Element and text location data
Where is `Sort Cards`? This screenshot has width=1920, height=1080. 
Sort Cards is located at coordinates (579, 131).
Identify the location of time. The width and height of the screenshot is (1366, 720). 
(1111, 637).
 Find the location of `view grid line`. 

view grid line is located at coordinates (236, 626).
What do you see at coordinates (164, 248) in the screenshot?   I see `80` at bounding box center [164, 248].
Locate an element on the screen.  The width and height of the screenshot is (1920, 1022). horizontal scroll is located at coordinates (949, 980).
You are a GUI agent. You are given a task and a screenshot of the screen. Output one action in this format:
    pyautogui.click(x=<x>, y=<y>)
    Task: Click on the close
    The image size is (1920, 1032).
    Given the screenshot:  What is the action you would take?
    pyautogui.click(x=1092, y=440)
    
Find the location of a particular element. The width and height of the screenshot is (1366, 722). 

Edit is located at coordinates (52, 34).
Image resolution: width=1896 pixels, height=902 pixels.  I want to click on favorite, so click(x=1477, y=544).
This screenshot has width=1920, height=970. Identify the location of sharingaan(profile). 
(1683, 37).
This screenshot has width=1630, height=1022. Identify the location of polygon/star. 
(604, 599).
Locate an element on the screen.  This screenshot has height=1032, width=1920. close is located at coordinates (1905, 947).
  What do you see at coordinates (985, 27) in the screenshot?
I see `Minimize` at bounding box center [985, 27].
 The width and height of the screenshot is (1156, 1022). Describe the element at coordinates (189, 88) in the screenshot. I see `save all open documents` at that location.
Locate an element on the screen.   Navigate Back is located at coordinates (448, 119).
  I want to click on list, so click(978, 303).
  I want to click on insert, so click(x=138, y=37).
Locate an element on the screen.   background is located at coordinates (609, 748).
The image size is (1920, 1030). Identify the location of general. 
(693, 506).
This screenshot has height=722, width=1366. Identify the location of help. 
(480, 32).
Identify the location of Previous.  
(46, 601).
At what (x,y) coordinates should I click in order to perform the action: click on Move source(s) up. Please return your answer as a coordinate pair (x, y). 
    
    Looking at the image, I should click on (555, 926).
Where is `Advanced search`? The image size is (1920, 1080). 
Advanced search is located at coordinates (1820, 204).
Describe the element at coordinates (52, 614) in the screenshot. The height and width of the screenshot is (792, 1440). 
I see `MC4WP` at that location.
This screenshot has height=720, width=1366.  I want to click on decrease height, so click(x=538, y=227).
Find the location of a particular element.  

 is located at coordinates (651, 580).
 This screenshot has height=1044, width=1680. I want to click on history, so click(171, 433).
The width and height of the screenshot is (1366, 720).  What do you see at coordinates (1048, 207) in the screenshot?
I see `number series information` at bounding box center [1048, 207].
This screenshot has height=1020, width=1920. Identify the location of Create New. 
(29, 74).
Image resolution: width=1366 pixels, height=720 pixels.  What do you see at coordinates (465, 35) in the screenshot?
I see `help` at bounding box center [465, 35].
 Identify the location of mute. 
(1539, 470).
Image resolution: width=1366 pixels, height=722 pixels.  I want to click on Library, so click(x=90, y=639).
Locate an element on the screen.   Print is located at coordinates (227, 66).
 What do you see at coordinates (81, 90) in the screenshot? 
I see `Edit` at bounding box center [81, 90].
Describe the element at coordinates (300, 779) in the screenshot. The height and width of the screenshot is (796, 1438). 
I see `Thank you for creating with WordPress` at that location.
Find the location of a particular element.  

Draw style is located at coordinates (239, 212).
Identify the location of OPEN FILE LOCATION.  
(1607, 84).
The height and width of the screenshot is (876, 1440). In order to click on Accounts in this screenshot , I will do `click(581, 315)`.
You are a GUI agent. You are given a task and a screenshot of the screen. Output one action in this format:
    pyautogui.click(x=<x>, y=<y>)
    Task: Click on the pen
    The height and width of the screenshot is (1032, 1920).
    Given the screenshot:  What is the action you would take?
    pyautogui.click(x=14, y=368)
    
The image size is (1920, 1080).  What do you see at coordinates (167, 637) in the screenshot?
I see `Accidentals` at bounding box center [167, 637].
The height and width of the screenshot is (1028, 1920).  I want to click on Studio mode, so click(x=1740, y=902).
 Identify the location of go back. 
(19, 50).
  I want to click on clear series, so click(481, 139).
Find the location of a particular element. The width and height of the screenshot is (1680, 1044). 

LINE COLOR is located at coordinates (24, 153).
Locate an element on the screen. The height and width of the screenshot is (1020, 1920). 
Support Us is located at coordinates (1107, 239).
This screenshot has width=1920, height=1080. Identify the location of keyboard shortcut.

Exercise brief:
Reproduce the rows above without any changes, from the line that contains "is (1680, 1044)." through the end of the rows.

Solution to the problem:
Find the location of a particular element. The width and height of the screenshot is (1680, 1044). 

LINE COLOR is located at coordinates (24, 153).
Locate an element on the screen. The height and width of the screenshot is (1020, 1920). 
Support Us is located at coordinates (1107, 239).
This screenshot has width=1920, height=1080. Identify the location of keyboard shortcut.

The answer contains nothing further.